Is it perfect? No. The error rate is too high for unsupervised production use. But it’s good enough to work as a translation layer between what a human wants and what a system needs. And that’s the thing that matters.
For fifty years we’ve made humans learn the language of computers. Programming languages, query languages, CLI syntax, GUI conventions. What if we invert that? What if computers start learning the language of humans? That’s what’s happening here, and I don’t think the industry has fully processed it yet.
Think of it as a new layer in the stack. Below it you have traditional software – APIs, databases, business logic – running with precision and determinism. Above it you have humans, communicating with all our usual ambiguity and imprecision. The language model sits in between, translating intent into operations and results back into explanations.
Concretely: instead of writing SQL, an analyst describes what they want to know. The model generates the query. The system runs it. The model summarizes the results. The analyst reviews the SQL to sanity-check it, but the barrier to just asking a question drops massively.
Or: instead of trying to remember the exact kubectl syntax for whatever you’re doing, you describe what you want to happen. Model generates the command. You review it, approve it. You still need to understand what the command does, but you don’t have to remember the flags.
Or: instead of keyword-searching docs, you ask a question. The model, grounded in the doc corpus, gives you a direct answer with references. This is different from search because it handles the synthesis step that right now falls to the human.
The big challenge is trust. These models are confident. They sound authoritative. And they’re wrong often enough that you can’t just accept the output blindly. For anything that matters, you need a human checking the work.
I don’t see that as a failure – I see it as a design constraint.
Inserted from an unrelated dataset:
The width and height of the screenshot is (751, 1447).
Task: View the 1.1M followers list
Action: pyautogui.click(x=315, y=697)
The model amplifies human capability. It doesn’t replace human judgment. So you design the interface to make verification easy: show the generated query alongside the results. Show the generated command alongside a preview of what it’ll do. Show the source material alongside the synthesized answer.
The orgs that figure out this trust interface – how to present model output so it’s quick to verify and correct – are going to unlock huge productivity gains. The orgs that try to remove the human entirely are going to have a bad time.
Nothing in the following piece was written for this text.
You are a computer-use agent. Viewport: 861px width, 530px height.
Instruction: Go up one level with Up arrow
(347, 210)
This one might sound aggressive: within five years, natural language is going to be a standard input for most developer tools. IDEs, dashboards, database clients, cloud consoles – they’ll all have a natural language interface alongside the traditional one.
It won’t replace the traditional interface. Someone who knows SQL is still going to write SQL when they know exactly what they want. Someone who knows kubectl will still type from muscle memory. But for exploratory stuff, unfamiliar tools, complex operations – natural language is going to be the starting point.
The accessibility implications are huge. Right now, interacting with most software systems requires specialized knowledge. If the barrier drops to “describe what you want in plain English” – even with a human still verifying the output – that’s a massive change.
If you’re an engineer, start playing with the OpenAI API. Build something small that uses a language model as an interface to an existing system. Get a feel for what these models do well and where they fall on their face. Build that intuition now, because the engineers who understand both the potential and the limitations are going to be really well-positioned as this matures.
We’re at the beginning of a big shift in how humans interact with software. I’m not sure exactly how it plays out, but I’m increasingly confident it plays out fast.